Face au black-out médiatique des chaînes privées -proches du pouvoir- et de la télévision publique, qui a fait l’impasse quasiment toute l’année sur les manifestations, les réseaux sociaux sont devenus une des principales sources d’information. En présentant la réalité du terrain dans différentes régions du pays, « ils ont participé à forger la légitimité du mouvement et à déconstruire le discours officiel », observe Chérif Dris.
Mais ils ont aussi nourri des débats enflammés au sein même du « Hirak », comme en témoigne la vive polémique qui a opposé l’écrivain franco-algérien Kamel Daoud, qui a décrété « l’échec provisoire » du mouvement, à des détracteurs le qualifiant de « traître ». Sur Facebook et Twitter, les échanges ont fusé: les uns constructifs, les autres virulents.
Bien que polluées par une désinformation massive des pro et anti-régime, les nouvelles partagées sur les réseaux, une fois passées au crible, sont porteuses d’une mémoire collective. Soucieux de conserver une trace du flot d’informations généré par le « Hirak », un groupe de chercheurs a lancé dès février 2019 une collecte d’archives.
Photos, vidéos, tracts, communiqués et déclarations sont récupérés au fur et à mesure que se développe le mouvement, principalement sur les réseaux sociaux. Pages Facebook d’organisations comme le Comité national pour la libération des détenus (CNLD), pages anonymes ou groupes créés à la hâte pour faire vivre le débat, constituent une précieuse base de données. La collecte d’archives est, selon une activiste, est une garantie face à toute « tentative de falsification de l’histoire ». A long terme, l’ambition est que les documents conservés soient accessibles aux Algériens.

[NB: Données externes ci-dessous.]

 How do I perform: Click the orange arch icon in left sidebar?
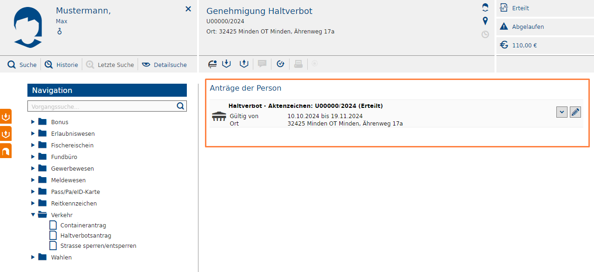pos(6,151)
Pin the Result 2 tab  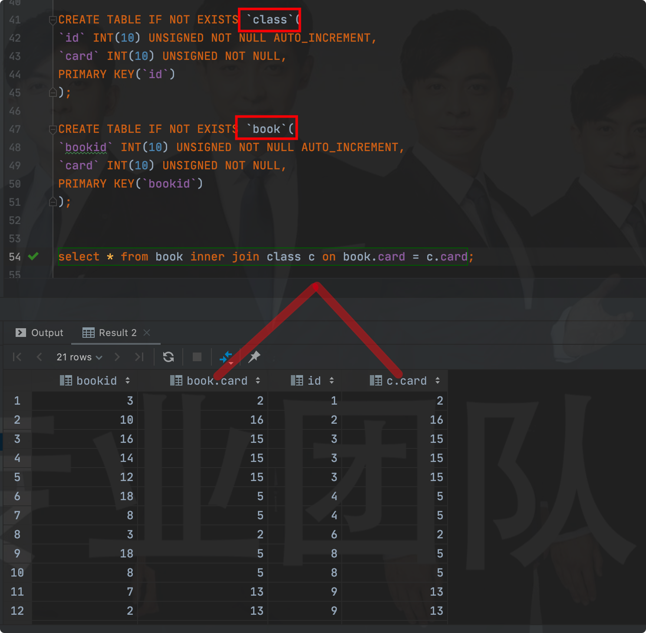[x=254, y=357]
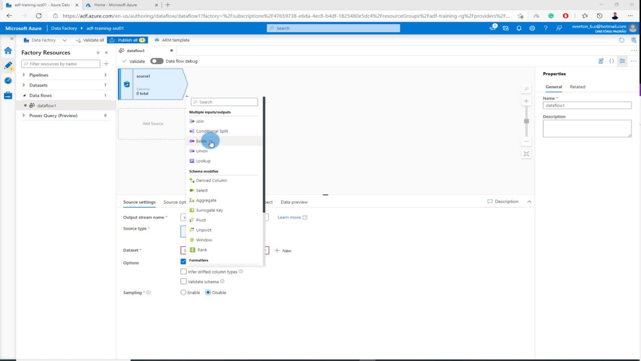Open the code view braces icon
This screenshot has height=361, width=641.
(611, 61)
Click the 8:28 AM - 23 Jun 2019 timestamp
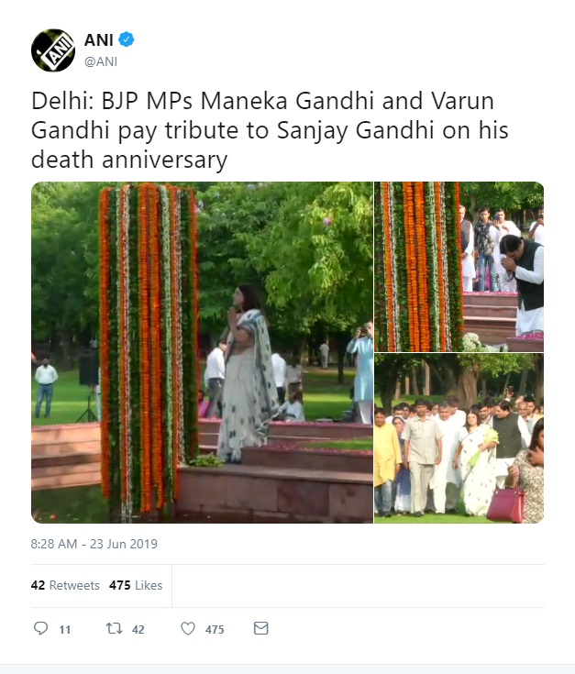Viewport: 575px width, 674px height. tap(94, 544)
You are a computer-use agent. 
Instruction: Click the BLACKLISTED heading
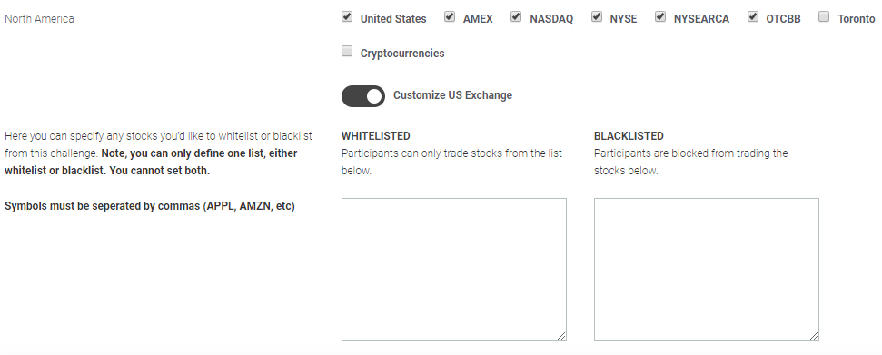click(x=629, y=136)
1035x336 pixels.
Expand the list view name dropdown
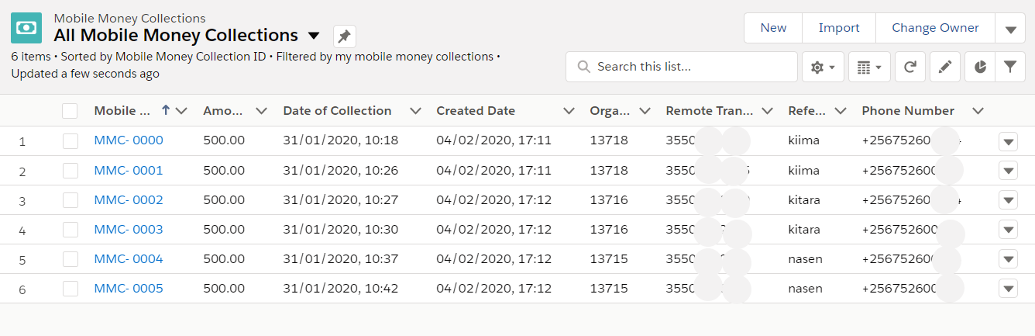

Du côté des autorités, aux tentatives de perturber internet lors des premières marches du « Hirak » ont succédé des offensives de trolls prorégime sur Facebook et Twitter. Plusieurs activistes ont par ailleurs payé le prix de leur liberté de ton sur les réseaux sociaux, en étant poursuivis à cause de publications Facebook, selon le CNLD. Dans un communiqué, Human Rights Watch a dénoncé la mise en examen d’un jeune romancier, Anouar Rahmani, pour « insulte au président de la République » et « atteinte à la sûreté de l’Etat », après qu’il eut moqué M. Tebboune sur Facebook.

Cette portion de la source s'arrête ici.